Participaram do encontro as pastorais Operária e do Migrante, o vereador londrinense Tercílio Turini (PSDB) e o deputado Federal Florisvaldo Fier (PT). A presidente da Associação dos Direitos da Saúde, Maria Anideji de Mello, disse que convidou os vereadores da cidade, mas nenhum apareceu. ‘‘Há uma semana eu passei na Câmara e convidei os vereadores e nem o presidente apareceu’’, lamentou.
Segundo ela, a comissão quer provocar uma ampla discussão porque a saúde pública em Cambé é crítica. ‘‘Só existe a Santa Casa, mas é tanta gente que nem chega a esfriar o leito e já chega outro doente’’.
O presidente da Câmara de Vereadores de Cambé, Cícero Aparecido Teixeira, argumenta que foram as próprias lideranças que não incluíram os vereadores na Comissão em Prol do Hospital. ‘‘Não fui à reunião porque tinha um compromisso familiar’’, justificou.

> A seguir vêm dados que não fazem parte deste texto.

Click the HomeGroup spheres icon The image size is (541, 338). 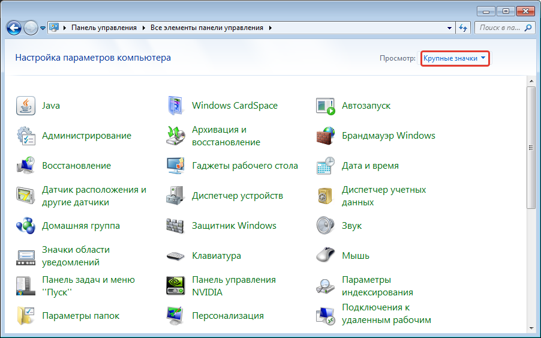click(25, 226)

De acordo com Teixeira, a Câmara não está ausente dessa discussão e defende a reabertura do Hospital Londrina. O vereador enviou à Folha cópia de um requerimento encaminhado ao ministro da Saúde, José Serra, e ao governador Jaime Lerner (PFL), em 16 de março. O documento informa as autoridades que o hospital foi desativado há 18 meses e sua estrutura poderia ser aproveitada para aliviar o setor.
Já o secretário municipal de Saúde de Cambé, Antônio da Silva Freitas, chegou tarde ao encontro, que começou às 9 horas. ‘‘Confundi o horário e cheguei às 11 horas’’, disse. Ontem, o secretário estava em Curitiba em companhia da chefe da 17ª Regional de Saúde, Djamedis Garrido, e teria um encontro com o secretário estadual de Saúde, Armando Raggio. Freitas disse que iria pedir ao secretário um estudo sobre o Hospital Londrina.

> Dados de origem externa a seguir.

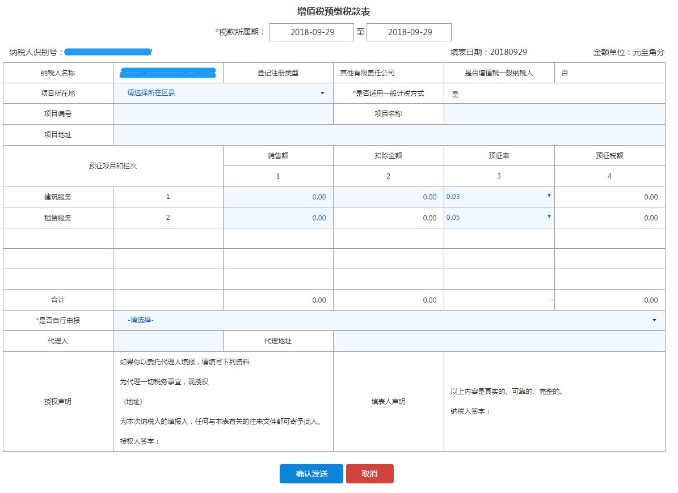The image size is (678, 493).
Task: Click the 项目编号 input field
Action: pos(221,113)
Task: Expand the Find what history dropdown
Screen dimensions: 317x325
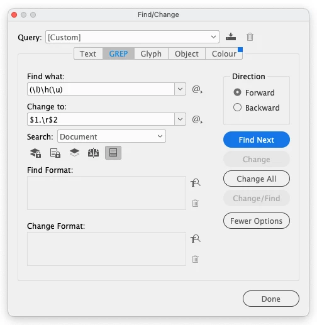Action: tap(180, 89)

Segundo ele, a prefeitura também analisa a transformação do Hospital São Lucas (instituição particular que também fechou) num pronto-atendimento 24 horas. ‘‘Seria um serviço intermediário entre o posto de saúde e o hospital’’.
Em relação ao Hospital Londrina, Antônio de Freitas comentou que o gasto com sua manutenção era de R$ 250 mil em dezembro de 97, quando foi desativado. A reativação do hospital custaria três vezes seu valor patrimonial, orçado entre R$ 2 milhões e R$ 3 milhões.